Open Laboratory Docs
Salad

Deploy on Salad

Run Laboratory OS on Salad, a distributed GPU cloud that taps into idle gaming PCs and workstations worldwide. Salad offers GPU compute at up to 90% lower cost than traditional clouds.

1. Create a Container Group

Log in to the Salad portal and navigate to Container GroupsCreate Container Group.

2. Configure the Container

Image Source:

openlaboratoryorg/laboratory-os

Resource Class: Select a GPU tier.

Choosing a GPU: More VRAM lets you run larger models — 16 GB handles most image generation, 24-48 GB covers mid-size LLMs, and 100 GB+ is needed for large LLMs.

Environment Variables:

KeyValue
UPLINK_API_KEYYour account key from openlaboratory.com. The lab connects through it and serves on your *.laboratory.computer URL.

No inbound ports or firewall rules are needed — Laboratory OS uses an outbound tunnel. You can block all inbound traffic entirely.

Note: Salad nodes are distributed — your container runs on community hardware. This is ideal for batch jobs and inference but may not suit interactive sessions that need consistent uptime.

3. Deploy and Connect

Click Deploy. Salad schedules your container across available nodes. Startup time varies — it can take a few minutes for a suitable node to become available.

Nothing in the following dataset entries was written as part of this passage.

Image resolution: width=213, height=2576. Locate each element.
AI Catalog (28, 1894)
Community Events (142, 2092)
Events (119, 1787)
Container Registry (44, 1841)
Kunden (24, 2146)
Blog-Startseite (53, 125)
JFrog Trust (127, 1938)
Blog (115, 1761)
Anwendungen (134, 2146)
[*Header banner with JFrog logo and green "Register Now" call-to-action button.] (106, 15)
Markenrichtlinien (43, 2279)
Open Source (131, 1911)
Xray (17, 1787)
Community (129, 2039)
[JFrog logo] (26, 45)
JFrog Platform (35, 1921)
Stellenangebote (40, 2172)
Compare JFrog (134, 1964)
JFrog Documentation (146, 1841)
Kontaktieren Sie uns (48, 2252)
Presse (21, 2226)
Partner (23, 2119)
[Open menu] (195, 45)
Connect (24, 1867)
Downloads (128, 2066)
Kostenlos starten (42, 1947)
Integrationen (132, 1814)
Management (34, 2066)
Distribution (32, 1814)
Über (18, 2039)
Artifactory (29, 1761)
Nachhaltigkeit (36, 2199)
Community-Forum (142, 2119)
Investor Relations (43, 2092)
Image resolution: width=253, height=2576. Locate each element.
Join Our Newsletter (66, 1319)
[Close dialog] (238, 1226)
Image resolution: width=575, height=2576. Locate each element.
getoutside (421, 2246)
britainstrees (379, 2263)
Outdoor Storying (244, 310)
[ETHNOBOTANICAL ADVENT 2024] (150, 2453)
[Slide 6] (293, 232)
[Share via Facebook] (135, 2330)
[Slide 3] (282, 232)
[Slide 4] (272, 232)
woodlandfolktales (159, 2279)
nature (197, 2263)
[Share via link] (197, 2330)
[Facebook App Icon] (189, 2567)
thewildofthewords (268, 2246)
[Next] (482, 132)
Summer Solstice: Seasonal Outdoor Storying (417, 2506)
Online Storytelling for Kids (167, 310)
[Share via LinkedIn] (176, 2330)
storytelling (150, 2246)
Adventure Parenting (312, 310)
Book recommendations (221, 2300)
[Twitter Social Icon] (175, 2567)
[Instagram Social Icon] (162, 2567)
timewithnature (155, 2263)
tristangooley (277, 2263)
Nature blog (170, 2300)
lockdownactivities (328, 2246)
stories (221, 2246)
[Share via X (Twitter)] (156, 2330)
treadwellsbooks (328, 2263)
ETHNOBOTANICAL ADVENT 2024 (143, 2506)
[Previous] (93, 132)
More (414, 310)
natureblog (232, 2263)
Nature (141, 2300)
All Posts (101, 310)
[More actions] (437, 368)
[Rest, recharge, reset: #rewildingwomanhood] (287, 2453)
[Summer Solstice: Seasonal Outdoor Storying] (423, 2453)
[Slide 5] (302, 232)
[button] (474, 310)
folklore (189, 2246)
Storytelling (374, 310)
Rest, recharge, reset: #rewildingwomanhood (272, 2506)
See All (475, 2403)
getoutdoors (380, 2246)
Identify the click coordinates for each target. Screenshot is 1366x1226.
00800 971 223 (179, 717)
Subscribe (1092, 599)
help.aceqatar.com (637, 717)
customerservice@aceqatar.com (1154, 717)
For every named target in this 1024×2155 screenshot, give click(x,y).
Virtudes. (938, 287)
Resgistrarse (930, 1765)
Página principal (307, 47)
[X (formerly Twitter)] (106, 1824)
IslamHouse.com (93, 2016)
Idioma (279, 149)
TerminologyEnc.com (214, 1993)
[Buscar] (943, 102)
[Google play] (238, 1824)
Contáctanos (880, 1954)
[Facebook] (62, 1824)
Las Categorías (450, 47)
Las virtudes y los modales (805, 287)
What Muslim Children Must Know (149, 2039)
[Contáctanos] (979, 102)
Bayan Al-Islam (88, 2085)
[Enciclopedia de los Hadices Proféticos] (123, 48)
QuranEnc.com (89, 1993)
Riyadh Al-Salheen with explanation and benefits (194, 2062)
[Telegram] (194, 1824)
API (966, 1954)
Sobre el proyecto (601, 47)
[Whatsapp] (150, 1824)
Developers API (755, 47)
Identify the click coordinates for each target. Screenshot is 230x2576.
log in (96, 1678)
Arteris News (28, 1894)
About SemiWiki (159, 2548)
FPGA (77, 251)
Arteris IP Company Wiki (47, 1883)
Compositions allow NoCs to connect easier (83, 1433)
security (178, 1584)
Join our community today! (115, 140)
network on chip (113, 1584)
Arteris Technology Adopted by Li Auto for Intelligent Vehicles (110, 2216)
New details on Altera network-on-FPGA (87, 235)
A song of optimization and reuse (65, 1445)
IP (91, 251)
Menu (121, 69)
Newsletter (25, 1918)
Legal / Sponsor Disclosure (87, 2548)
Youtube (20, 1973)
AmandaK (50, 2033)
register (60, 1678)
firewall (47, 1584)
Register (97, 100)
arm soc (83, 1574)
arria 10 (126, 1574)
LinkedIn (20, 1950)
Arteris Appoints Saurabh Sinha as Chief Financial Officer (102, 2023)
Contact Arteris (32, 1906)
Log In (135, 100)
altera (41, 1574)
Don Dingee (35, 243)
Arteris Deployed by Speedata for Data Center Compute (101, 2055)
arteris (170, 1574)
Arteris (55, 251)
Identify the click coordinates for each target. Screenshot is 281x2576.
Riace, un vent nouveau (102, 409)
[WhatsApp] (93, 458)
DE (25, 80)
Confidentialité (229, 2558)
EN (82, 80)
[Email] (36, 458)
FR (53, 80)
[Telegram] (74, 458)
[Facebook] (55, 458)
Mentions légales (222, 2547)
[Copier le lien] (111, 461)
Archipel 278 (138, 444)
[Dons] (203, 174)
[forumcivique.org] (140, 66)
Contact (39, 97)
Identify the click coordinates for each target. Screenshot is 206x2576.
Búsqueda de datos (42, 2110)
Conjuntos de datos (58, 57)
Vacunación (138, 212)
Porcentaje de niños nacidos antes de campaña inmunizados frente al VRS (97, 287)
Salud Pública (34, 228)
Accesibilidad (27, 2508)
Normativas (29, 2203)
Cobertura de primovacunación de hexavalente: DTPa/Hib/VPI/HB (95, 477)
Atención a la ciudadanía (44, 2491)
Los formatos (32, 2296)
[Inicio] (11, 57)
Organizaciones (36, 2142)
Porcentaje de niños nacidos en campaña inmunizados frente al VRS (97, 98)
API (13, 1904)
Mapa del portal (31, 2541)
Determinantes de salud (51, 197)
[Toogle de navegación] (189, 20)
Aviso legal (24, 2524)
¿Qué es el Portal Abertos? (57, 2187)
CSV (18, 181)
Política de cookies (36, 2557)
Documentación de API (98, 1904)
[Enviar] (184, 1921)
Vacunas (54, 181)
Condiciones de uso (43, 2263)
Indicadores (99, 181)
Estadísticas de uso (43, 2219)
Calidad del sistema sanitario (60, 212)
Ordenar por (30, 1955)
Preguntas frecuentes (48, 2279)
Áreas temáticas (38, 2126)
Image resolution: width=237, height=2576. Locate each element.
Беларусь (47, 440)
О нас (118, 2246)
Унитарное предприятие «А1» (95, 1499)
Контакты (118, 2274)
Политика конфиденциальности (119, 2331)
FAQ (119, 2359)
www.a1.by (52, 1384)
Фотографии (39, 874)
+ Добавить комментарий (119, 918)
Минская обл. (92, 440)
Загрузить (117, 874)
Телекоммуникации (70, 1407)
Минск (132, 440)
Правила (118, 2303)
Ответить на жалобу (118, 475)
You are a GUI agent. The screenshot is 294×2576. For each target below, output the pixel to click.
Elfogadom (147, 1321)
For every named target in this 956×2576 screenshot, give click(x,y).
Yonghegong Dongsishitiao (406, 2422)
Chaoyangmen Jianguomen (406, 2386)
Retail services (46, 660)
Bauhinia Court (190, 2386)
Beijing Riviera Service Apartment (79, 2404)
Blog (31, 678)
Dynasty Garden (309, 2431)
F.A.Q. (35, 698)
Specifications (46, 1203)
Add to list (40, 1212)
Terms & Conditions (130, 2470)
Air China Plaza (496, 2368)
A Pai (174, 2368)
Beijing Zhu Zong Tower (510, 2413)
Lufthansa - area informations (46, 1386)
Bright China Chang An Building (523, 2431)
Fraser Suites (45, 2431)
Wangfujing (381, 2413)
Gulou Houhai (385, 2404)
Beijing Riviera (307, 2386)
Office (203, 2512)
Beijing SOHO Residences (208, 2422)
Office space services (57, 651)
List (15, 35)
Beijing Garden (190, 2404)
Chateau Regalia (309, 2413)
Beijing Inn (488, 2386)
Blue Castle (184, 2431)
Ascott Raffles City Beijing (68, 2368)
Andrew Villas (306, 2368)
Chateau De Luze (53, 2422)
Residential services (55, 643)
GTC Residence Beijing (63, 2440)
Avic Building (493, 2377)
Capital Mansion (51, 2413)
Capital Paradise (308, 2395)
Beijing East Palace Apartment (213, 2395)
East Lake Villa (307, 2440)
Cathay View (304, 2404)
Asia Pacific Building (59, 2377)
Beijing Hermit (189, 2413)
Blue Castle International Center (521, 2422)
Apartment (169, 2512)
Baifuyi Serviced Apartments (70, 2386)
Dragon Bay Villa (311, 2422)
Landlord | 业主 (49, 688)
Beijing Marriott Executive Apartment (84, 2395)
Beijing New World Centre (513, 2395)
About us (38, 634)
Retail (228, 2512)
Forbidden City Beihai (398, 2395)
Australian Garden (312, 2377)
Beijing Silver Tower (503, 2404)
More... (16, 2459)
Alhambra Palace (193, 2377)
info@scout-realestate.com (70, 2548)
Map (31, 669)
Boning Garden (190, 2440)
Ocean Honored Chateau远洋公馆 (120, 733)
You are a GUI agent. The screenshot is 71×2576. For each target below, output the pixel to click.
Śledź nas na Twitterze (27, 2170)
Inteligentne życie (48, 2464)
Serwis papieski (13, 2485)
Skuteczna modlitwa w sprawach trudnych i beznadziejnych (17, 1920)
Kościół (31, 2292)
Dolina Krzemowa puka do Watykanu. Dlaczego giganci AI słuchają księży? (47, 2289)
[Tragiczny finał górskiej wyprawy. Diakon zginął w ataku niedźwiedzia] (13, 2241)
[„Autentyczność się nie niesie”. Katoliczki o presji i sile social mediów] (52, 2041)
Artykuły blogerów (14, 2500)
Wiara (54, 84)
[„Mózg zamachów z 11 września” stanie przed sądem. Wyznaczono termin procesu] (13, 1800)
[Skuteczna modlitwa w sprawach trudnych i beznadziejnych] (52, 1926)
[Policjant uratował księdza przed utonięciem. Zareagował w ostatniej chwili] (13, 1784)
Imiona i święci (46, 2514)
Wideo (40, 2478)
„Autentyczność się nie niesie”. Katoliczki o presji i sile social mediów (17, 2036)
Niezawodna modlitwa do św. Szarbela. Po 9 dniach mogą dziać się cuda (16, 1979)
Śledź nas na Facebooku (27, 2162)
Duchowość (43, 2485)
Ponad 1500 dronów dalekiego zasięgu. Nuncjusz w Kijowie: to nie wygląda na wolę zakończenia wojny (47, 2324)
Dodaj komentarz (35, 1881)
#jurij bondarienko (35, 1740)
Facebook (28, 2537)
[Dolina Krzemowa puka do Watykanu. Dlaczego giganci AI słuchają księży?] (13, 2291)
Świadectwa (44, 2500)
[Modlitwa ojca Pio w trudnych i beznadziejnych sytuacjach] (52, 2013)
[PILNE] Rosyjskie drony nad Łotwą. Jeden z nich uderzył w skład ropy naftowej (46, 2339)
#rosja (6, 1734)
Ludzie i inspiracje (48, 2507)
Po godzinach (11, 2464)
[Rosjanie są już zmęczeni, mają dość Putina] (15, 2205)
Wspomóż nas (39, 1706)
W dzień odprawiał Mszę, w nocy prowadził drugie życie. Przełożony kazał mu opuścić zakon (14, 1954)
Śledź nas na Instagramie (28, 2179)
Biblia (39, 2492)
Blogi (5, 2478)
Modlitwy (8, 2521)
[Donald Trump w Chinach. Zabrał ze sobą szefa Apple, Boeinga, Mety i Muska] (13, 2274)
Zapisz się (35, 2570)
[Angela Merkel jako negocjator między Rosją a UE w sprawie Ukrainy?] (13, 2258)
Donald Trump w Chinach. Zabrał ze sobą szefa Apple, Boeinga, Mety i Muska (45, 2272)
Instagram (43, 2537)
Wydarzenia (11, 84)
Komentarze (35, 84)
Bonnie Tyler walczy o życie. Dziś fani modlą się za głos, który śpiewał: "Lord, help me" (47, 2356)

Check the container logs for your assigned slug — it appears within the first 30 seconds. Then sign in to your account at:

https://app.laboratory.computer

From there you'll see your running instance and can open the Laboratory OS desktop. Access is gated by your SSO login rather than a shared token, so only authenticated account holders can connect.

4. Persistence

Salad containers are ephemeral. When a container stops or is rescheduled, the filesystem is lost. To persist data:

  • Store models and outputs in external storage (S3, Google Drive, etc.)
  • Download models on container startup via a custom entrypoint script

Tip: Salad’s distributed model means nodes can go offline unexpectedly. Best suited for workloads that can tolerate occasional restarts — like background rendering or batch inference.